Report by Ms de Meaner
Welcome back to the comp complex, my darlings, and I hope you've had a wonderful rest. This week, everyone gets a tenner, with Adrian Fry getting the Tesco vouchers in addition. The Top 20 winners' box appears on page 45 of the PDF and print magazine. David Silverman is still on his winning streak, and two 2006 newbies, John Purkis and Patrick O'Byrne, have made their entrance. Stephen Bibby's name seems familiar from other years, but it's the first time he's made it into the record book.
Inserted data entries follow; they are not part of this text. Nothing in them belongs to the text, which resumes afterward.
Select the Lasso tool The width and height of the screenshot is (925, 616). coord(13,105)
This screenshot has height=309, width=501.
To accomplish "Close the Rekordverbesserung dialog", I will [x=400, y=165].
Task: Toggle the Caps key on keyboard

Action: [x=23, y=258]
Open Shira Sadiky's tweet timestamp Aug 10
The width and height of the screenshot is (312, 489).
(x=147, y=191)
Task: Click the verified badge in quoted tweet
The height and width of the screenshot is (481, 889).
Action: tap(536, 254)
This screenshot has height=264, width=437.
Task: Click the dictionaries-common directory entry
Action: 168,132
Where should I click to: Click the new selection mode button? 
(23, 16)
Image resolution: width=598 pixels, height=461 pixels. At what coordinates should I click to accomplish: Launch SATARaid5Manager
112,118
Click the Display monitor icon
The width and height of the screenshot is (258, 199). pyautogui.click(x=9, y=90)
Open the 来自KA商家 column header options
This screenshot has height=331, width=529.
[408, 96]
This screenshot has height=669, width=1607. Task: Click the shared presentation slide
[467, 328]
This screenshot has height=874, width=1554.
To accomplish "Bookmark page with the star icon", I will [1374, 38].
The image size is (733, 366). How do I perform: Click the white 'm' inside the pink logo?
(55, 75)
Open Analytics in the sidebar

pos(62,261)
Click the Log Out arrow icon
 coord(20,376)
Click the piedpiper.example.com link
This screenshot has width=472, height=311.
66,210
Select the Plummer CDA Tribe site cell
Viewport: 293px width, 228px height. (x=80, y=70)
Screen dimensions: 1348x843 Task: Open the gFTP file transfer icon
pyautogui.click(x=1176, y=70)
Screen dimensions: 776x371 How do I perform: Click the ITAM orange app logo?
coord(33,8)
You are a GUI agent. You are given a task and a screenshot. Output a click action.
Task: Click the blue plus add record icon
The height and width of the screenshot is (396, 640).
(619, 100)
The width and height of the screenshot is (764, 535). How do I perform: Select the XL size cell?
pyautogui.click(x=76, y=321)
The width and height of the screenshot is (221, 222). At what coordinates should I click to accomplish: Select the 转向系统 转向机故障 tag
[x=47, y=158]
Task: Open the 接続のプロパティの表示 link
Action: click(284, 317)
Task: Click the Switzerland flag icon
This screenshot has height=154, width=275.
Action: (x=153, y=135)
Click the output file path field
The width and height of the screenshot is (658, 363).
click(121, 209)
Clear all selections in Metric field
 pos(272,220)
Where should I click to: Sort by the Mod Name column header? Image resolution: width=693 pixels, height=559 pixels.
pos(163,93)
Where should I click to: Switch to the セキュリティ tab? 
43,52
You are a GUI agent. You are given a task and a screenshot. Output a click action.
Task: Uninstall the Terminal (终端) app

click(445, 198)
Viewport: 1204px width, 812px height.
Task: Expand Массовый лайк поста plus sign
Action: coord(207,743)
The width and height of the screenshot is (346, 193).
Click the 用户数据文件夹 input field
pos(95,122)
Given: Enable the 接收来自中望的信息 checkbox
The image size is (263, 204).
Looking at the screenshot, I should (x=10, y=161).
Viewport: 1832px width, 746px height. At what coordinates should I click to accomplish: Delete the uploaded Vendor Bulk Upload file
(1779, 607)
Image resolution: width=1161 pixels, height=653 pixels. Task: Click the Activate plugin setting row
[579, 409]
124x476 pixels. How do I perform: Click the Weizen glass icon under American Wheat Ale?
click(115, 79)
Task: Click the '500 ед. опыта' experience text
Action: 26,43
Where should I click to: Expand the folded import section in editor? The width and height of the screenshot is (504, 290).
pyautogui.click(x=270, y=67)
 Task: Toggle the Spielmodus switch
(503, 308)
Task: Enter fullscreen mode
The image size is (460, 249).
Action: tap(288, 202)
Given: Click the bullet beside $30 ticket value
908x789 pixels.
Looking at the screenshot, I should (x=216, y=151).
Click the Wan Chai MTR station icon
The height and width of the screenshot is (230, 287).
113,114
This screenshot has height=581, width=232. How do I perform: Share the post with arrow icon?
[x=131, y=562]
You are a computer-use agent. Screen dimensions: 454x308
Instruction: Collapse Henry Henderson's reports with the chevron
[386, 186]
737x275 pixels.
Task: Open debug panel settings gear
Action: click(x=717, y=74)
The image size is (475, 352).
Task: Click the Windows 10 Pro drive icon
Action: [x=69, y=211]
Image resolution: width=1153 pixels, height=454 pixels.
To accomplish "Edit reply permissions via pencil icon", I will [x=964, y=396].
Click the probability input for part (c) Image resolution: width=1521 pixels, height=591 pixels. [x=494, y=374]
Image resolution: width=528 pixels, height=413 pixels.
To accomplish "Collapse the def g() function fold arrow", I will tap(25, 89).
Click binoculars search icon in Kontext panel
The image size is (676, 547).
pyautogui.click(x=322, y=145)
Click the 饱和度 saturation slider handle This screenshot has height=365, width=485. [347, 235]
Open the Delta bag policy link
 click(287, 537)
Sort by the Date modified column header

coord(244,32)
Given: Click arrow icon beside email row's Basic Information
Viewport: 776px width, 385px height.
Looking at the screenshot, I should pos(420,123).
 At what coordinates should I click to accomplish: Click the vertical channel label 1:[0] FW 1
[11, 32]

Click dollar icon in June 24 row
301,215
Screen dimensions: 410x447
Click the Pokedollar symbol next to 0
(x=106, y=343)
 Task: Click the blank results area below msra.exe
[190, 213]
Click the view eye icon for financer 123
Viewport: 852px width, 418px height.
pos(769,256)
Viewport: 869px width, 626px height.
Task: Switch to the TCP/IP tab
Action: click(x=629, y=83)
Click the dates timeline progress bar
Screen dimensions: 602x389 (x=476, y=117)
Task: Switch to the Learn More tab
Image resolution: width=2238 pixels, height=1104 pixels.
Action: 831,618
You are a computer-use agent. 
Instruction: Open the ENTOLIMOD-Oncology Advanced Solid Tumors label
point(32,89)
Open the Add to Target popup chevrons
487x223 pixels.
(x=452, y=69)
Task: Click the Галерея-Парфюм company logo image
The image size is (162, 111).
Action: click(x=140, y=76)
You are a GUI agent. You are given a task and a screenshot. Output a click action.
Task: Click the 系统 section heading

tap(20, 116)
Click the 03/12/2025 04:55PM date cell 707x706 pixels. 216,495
Well done, all of you.
I resolve . . .
Pope Benedict: To exorcise more.
Osama Bin Laden: To get on to the property ladder.
Adrian Fry
Ben Elton: To write a musical based on the hits of the Dave Clark Five.
Bill Greenwell
Paul McCartney: To cough up.
Shirley Curran
Richard Hammond: If at first I don't succeed, to try, try again.
Ian Birchall
Gordon Ramsay: I swear . . .
Basil Ransome-Davies
Gordon Brown: To order new stationery.
Jan Rivers
Naomi Campbell: To stop happy-slapping my staff.
Patrick O'Byrne
Simon Cowell: It's no more Mister Nice Guy.
Keith Norman
Jeremy Paxman: To be more generous, and give 15 for a starter.
Michael Cregan
Edwina Currie: To overcome my shyness.
Cherie Blair: To make this the year I emerge from Tony's shadow.
J Seery
Boris Johnson: To buy a comb.
Dorothy Pope
Set by George Cowley
It's traditional. We would like thank-you letters from famous people extolling all those unwanted Christmas presents, saying just what you're going to do with them and how useful they'll be.